DIRECTIONS -
Rewrite the entries below as a JSON list of strings, one string per line, from the line containing "Where should I click to: Open" through the end of the entries. Leave out blank lines and pictures.

* * * * * * *

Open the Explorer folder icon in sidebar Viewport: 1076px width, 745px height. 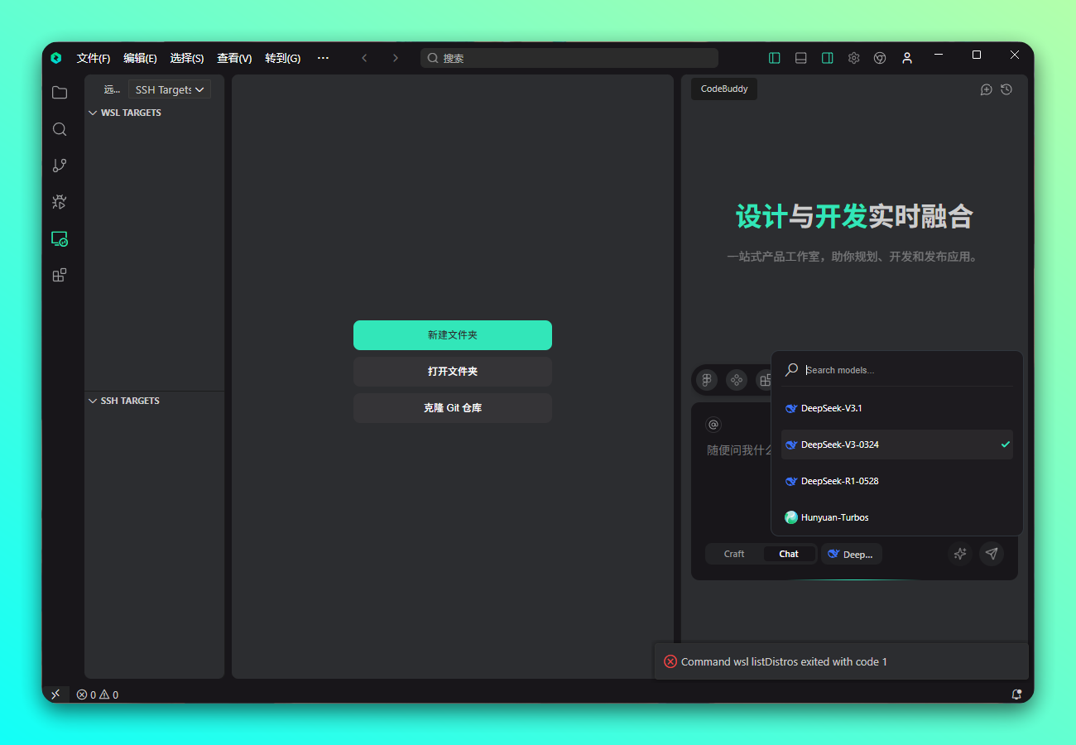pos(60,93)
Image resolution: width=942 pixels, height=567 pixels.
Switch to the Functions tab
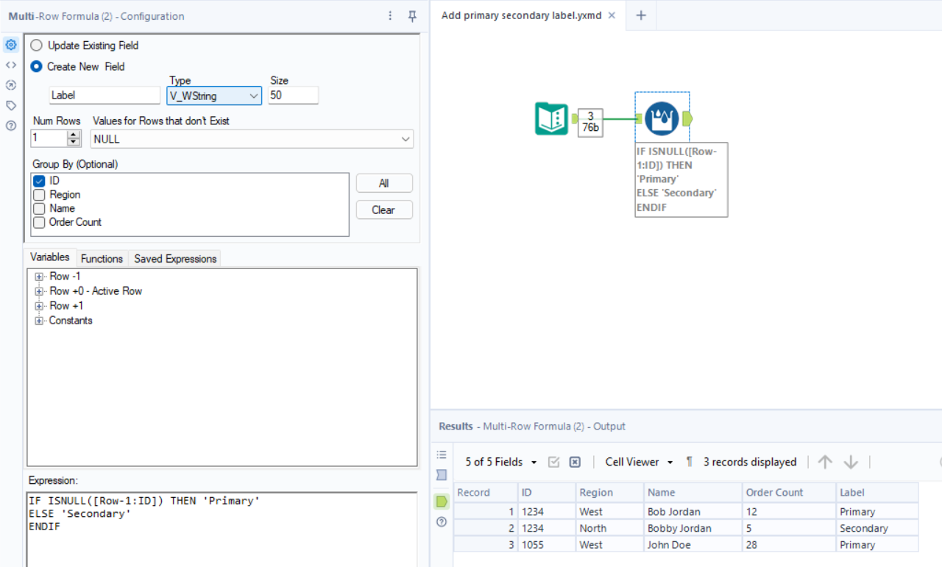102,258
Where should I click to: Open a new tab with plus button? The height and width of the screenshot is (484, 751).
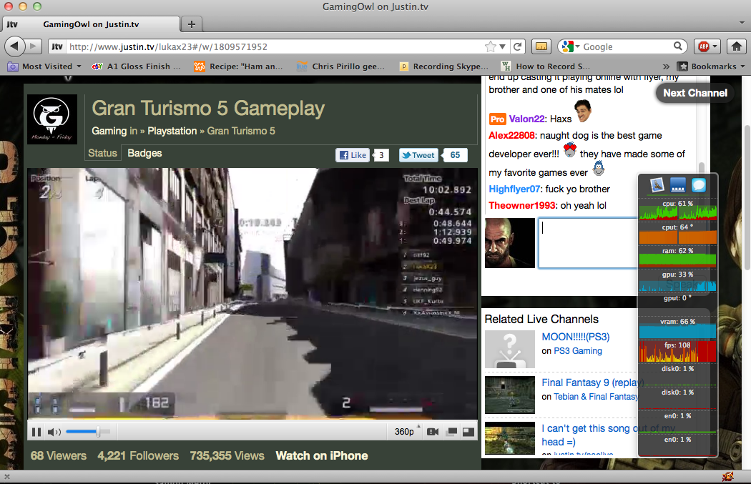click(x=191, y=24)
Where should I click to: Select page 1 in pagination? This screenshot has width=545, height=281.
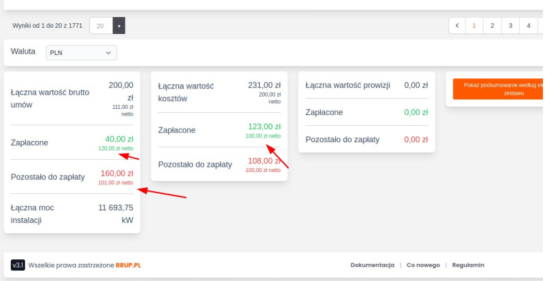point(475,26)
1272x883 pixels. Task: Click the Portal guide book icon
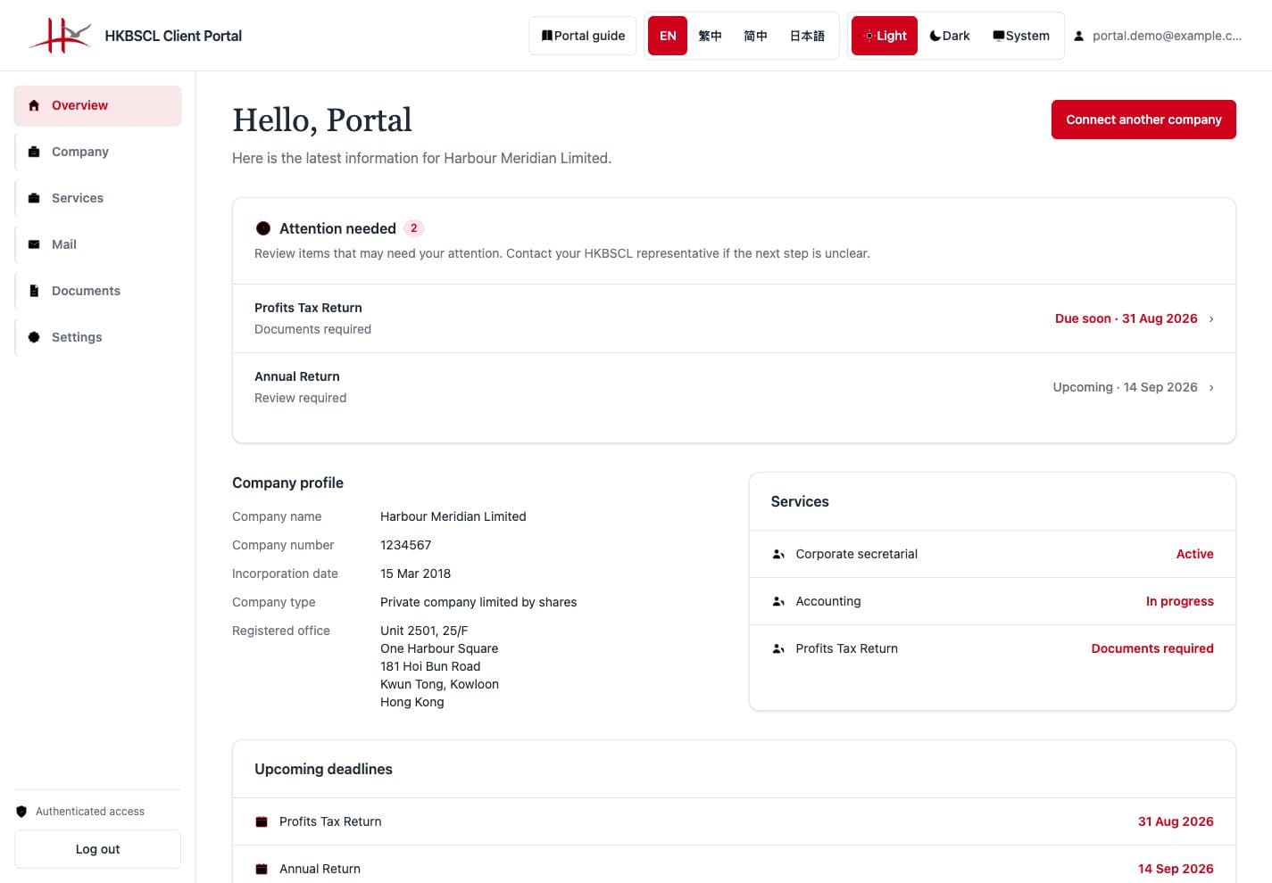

* * * * * * *

ANSWER TO THE TASK -
[
  "Where should I click to: Open a new tab with plus button? The height and width of the screenshot is (484, 751).",
  "click(x=191, y=24)",
  "Where should I click to: Select page 1 in pagination? This screenshot has width=545, height=281.",
  "point(475,26)",
  "1272x883 pixels. Task: Click the Portal guide book icon"
]